If the IDE is the training wheels, Selenium WebDriver is some sort of motorcycle. With a sidecar. And jump jets. You can think of WebDriver as an 'object', in many programming languages, that drives the browser - with events like click(), open(), type() and wait_for_page_to_load(). Here's a bit of WebDriver code in ruby:
page.open "http://www.amazon.com" page.click "id=twotabsearchtextbox" page.type "id=twotabsearchtextbox", "software testing" page.click "css=input.nav-submit-input" page.wait_for_page_to_load "30000"
Programmers that know the WebDriver API can program tests in many popular languages, including C#, Ruby, Java, and Python. The tool also has hooks into testing frameworks, like Rspec and Test::Unit, to generate test reports that are easy to read or create graphs. There are also extensions for WebDriver to work on mobile devices like Android and iOs, called Sendroid, iOsDriver, and Appium. While IDE provides an export to generate WebDriver code, most programmers write the code directly. Selenium is open source, so it is completely free for you to download and use, there are no per seat licenses and no concurrent user restrictions. But, that doesn't mean there is any shortage of support to help you along the way though. There are informal routes you can take. You can go to StackOverflow with technical questions or problems with implementation. There is also plenty of commercial support around if you need recommendations on using Selenium in your specific environment or help managing your tests.
The Limits of Selenium WebDriver
It's important to remember that Selenium only does browser automation, nothing more. Traditional Windows apps like Word and Excel do not run in a browser, so WebDriver will not be able to see or interact with them. (If you write a Windows app, you won't be able to use Selenium to drive it.) That's because of how WebDriver works - it manipulates web pages inside the browser, using the same engine that interprets web pages. Operating system click events, like the F(ile), E(dit), V(iew) menu, are hidden from Selenium's view.

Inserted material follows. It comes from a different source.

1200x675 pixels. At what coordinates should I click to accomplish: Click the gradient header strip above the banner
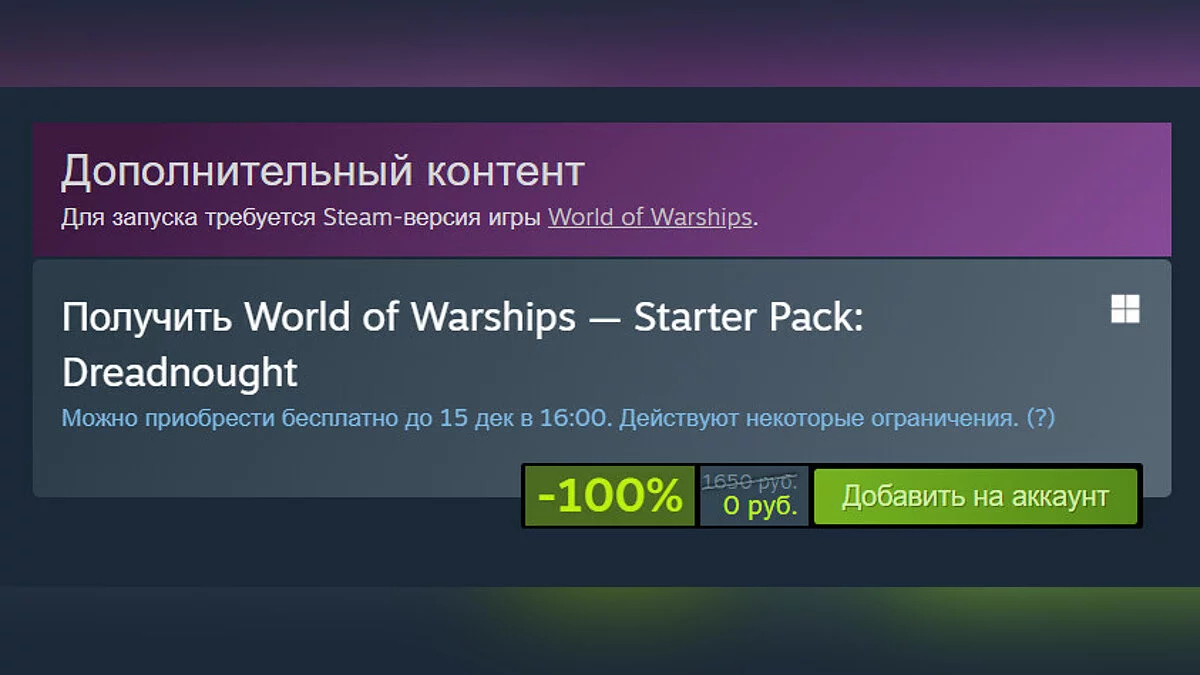pyautogui.click(x=600, y=45)

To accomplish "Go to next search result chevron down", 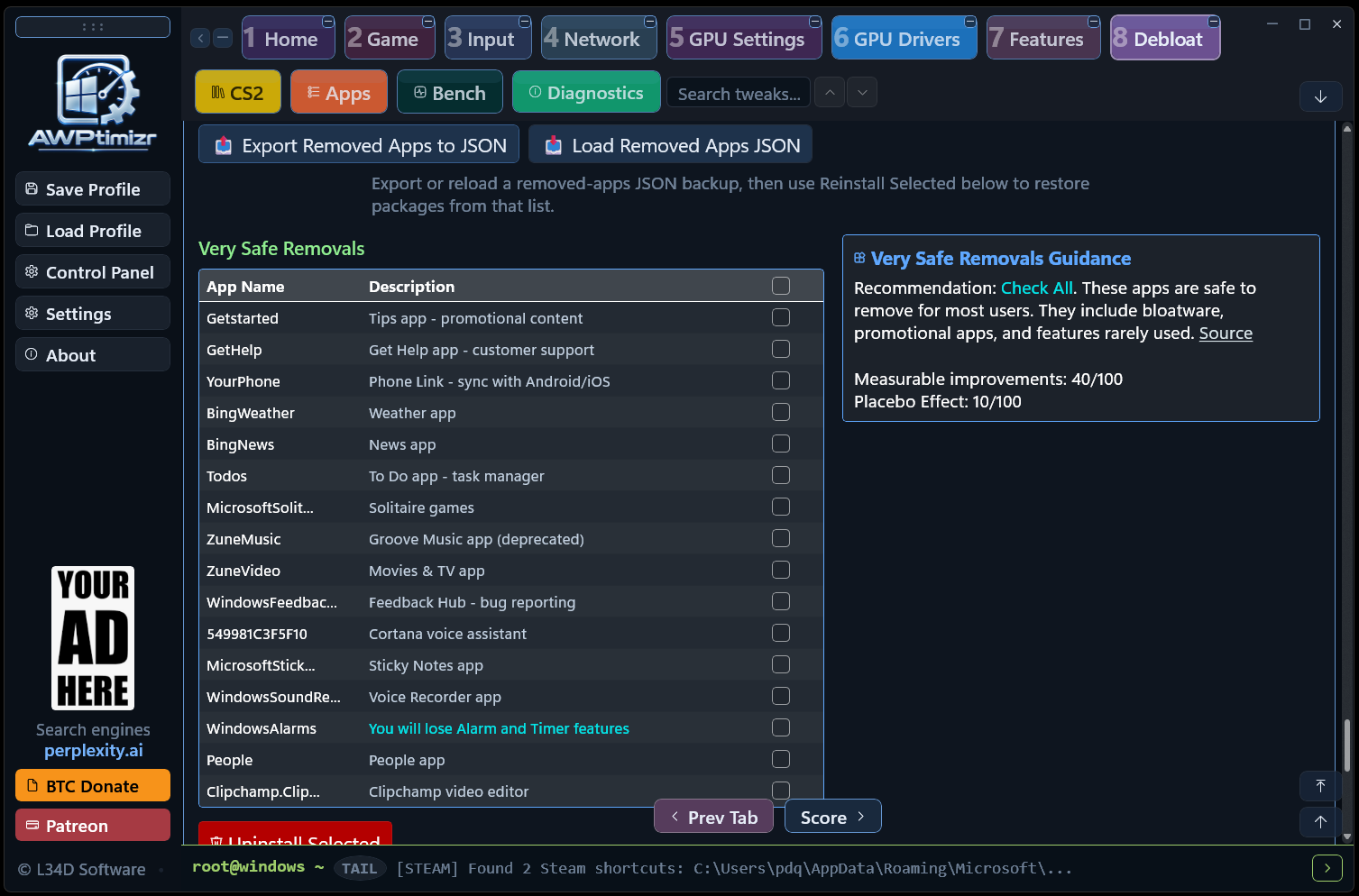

Likewise, the tool cannot see objects that appear in a web page but are not HTML, like PDF's and Java applets. One common pattern for tests is to change a value in Excel, save the spreadsheet, then upload the spreadsheet. Another is to print the web page as a PDF and view it to examine how printouts appear. Because WebDriver can't see outside the browser, it will not be able to do these tasks. Even if it could, Selenium works by checking text and link values - it does not do image compare. That means the text could be the wrong size, or in the wrong place, and WebDriver will still report success. (It is possible to explicitly check font size and color, though few people do.) Let's take a closer look at some reasons you might choose Selenium as your tool to automate browser checks, and a few approaches for you to consider.
Selenium does not scale well in its browser testing capabilities. The Selenium Grid exists, to spin up a distributed network of Selenium instances, allowing you to run tests concurrently, but it is both hard and expensive to maintain. You can run your selenium testing in the cloud services like CrossBrowserTesting.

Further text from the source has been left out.